Copy, from the data below, each line that has the word "computer".
** Entries supplied follows **
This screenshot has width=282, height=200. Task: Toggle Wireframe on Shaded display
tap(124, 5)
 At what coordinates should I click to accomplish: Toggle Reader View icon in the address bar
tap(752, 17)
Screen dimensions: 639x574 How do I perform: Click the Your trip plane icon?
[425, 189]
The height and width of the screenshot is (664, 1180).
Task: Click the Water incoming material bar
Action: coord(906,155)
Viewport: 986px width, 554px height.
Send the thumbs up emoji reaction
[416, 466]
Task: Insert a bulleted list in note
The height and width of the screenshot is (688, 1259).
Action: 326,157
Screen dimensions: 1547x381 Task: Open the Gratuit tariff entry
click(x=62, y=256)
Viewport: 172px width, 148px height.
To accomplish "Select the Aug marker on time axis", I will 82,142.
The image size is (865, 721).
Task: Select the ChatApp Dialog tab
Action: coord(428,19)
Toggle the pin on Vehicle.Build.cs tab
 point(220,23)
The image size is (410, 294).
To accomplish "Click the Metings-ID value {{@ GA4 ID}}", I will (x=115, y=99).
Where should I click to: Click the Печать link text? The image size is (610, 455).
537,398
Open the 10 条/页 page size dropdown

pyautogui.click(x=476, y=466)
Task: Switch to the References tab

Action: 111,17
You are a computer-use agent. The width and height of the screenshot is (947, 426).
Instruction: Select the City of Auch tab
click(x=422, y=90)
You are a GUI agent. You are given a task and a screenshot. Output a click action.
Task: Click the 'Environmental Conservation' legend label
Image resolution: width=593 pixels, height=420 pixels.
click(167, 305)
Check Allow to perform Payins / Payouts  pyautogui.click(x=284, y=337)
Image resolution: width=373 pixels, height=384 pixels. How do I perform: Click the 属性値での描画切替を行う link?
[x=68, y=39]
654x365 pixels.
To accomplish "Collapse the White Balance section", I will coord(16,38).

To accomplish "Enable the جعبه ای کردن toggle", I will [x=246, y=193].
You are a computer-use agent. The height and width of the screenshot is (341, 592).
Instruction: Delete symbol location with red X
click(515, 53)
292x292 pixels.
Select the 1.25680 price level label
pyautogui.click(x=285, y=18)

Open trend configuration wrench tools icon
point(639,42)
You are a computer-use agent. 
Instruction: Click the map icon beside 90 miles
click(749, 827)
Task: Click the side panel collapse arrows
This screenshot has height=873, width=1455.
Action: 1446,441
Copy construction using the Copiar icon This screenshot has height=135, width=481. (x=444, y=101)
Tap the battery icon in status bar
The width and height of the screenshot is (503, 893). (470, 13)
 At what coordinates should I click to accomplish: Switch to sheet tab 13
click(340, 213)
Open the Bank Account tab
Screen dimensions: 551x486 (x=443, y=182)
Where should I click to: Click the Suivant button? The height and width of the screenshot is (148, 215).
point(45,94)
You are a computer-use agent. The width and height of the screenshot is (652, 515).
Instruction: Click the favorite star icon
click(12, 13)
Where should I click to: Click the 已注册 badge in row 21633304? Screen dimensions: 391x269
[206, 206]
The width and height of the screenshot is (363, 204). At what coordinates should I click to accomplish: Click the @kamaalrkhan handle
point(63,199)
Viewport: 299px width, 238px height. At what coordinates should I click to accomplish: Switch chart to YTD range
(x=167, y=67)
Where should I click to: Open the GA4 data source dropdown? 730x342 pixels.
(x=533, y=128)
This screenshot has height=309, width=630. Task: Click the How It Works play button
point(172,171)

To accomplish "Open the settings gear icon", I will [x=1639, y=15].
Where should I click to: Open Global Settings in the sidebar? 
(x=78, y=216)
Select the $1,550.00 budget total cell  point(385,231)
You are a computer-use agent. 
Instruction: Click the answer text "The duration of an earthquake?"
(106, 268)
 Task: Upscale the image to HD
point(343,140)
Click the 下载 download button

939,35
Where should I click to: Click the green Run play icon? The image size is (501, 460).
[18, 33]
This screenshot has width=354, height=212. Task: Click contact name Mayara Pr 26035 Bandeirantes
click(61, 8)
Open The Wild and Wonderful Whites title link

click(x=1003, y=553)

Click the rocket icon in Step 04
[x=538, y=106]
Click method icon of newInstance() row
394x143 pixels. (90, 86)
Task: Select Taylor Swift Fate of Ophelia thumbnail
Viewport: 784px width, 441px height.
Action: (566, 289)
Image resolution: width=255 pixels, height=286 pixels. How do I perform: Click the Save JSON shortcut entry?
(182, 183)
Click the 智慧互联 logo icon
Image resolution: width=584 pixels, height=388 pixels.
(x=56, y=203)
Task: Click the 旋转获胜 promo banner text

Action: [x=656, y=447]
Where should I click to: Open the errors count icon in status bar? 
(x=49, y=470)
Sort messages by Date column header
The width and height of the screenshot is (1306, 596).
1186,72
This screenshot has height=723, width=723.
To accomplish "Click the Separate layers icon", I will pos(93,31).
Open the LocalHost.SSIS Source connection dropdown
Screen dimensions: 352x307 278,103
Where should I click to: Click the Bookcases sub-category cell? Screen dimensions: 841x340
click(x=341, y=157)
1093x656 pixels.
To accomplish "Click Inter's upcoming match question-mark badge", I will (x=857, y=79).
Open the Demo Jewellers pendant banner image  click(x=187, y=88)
** End of Entries supplied **
Result for this exercise
You are a computer-use agent. The width and height of the screenshot is (947, 426).
You are a computer-use agent. The height and width of the screenshot is (341, 592).
You are a computer-use agent. 
You are a computer-use agent. The width and height of the screenshot is (652, 515).
You are a computer-use agent. 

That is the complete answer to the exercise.